Ces petites économies ont été encouragées par Jockin par l'intermédiaire des femmes des bidonvilles qui, selon lui, composent l'élément essentiel à tout projet d'avancement. Dans sa propre organisation, il existe une cellule pour femmes, le "Mahila Milan" (centre où se regroupent les femmes) qui est très actif et qui décide de ce qui serait le plus avantageux pour la communauté.

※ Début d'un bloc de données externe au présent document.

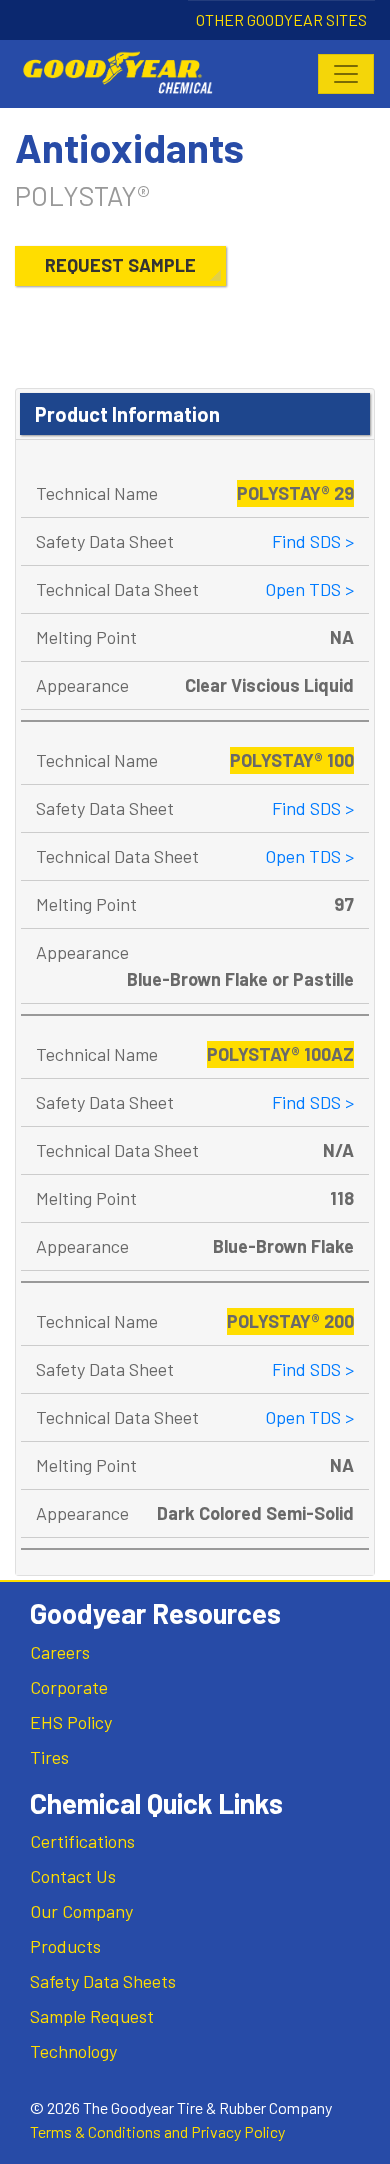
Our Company (81, 1911)
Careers (60, 1652)
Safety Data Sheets (103, 1981)
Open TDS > (309, 589)
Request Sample (120, 265)
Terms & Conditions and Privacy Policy (157, 2131)
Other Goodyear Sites (281, 19)
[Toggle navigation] (346, 74)
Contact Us (73, 1876)
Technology (73, 2051)
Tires (49, 1757)
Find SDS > (313, 541)
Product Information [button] (127, 414)
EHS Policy (71, 1722)
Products (65, 1946)
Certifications (82, 1841)
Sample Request (92, 2016)
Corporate (69, 1687)
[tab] (195, 414)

Bombay, première ville commerciale de l'Inde jusqu'ici, perd de plus en plus son importance économique. D'autres villes indiennes, telles Hyderabad et Madras, commencent à monter rapidement à ce rang privilégié. Et la raison? La qualité de vie tout à fait minable dans la ville de Bombay - des routes saturées de voitures, la réduisant au rang de la ville la plus polluée de l'Inde actuellement, des routes rendues encore plus étroites par les foules qui les longent puisqu'il n'y a plus de trottoirs libres pour piétons. La politique actuelle rendra presqu'impossible tout effort pour améliorer cette situation. Le 25 janvier, la veille de la Jour de la République Indienne, Vilasrao Deshmukh annonce qu'une loi serait promulguée pour protéger tous les habitants des bidonville, même ceux qui se trouvent sur les trottoirs et les routes.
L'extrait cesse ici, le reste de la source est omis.